I've been mostly focused on my own family, especially my children. Tomorrow we head away for a while, partly to visit my grandparents and partly to give the children some new experiences in parts of New Zealand we've not taken them before. We booked and paid for this trip before our sad and sudden trip to Auckland and I hope it lifts everyone's spirits.
I finished The Long Song by Andrea Levy. It was quite good, but lacked the magic of Small Island. Now I'm reading Jeanette Winterson's Lighthousekeeping. I've also started to listen to her South Bank lecture which is found on her website here.
I read today of something called Blog Action Day, which this year is to be held 16 October, which is also world food day. I've not enough to say to make a proper post, but if I did, it would be around privileged food movements and pastoral idylls. Once upon a time, a time which seems quite distant now, I read a lot about traditional foods a la Sally Fallon and the Weston Price Foundation. Isa Ritchie wrote an excellent thesis on the movement, placing it in its social and political context. Isa seems to have taken down her blog on her thesis, so I can't link to it anymore.
As a relic from the days when I regularly hung out with Sally Fallon and her maddening book, Nourishing Traditions, I get facebook updates from a blog called 'Nourished Kitchen'. Beautiful ideas, photography and a clear sense of purpose. But is this really about cooking? Or even eating, or health? If you care to procrastinate a little further, then read this sample post on healthy fats and oils. This is the language of religion. Food the 'Nourished Kitchen' way is a journey down the path less travelled, the path unsinned, the pastoral idyll where your children will grow up free of trans fats, but also, or as I sense the implication, unsullied in a wider sense by modern living. People busy gathering apples and making appleasauce perhaps do not have time to mainline heroin and get pregnant to a non-life partner.

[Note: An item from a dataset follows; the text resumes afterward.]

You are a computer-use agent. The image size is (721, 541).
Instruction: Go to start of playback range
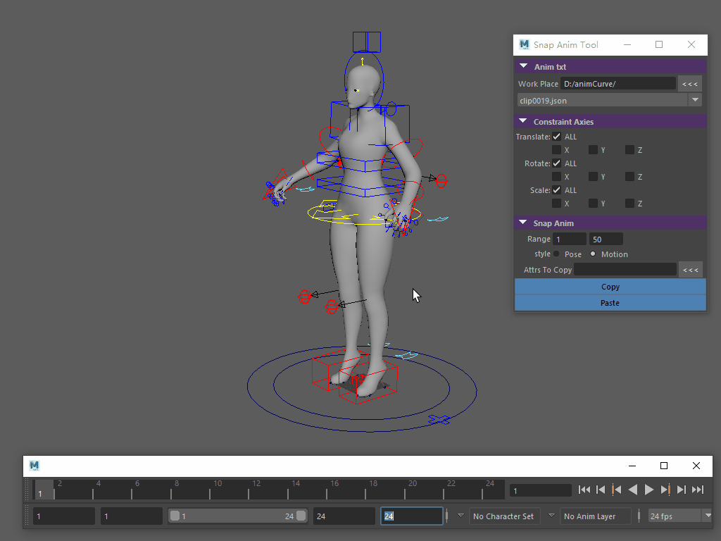584,490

I think that food in most, if not all of our lives, is both more and less complex. I've definitely got a sense of principles around the food I eat, make and grow. What I would like to explore but don't have the headspace to do so at the moment is the intersection between belief and food in terms of individual choices by privileged people (that'll likely be everyone reading) and how modern food movements start out with good intentions but so often eventually function as markers of privilege.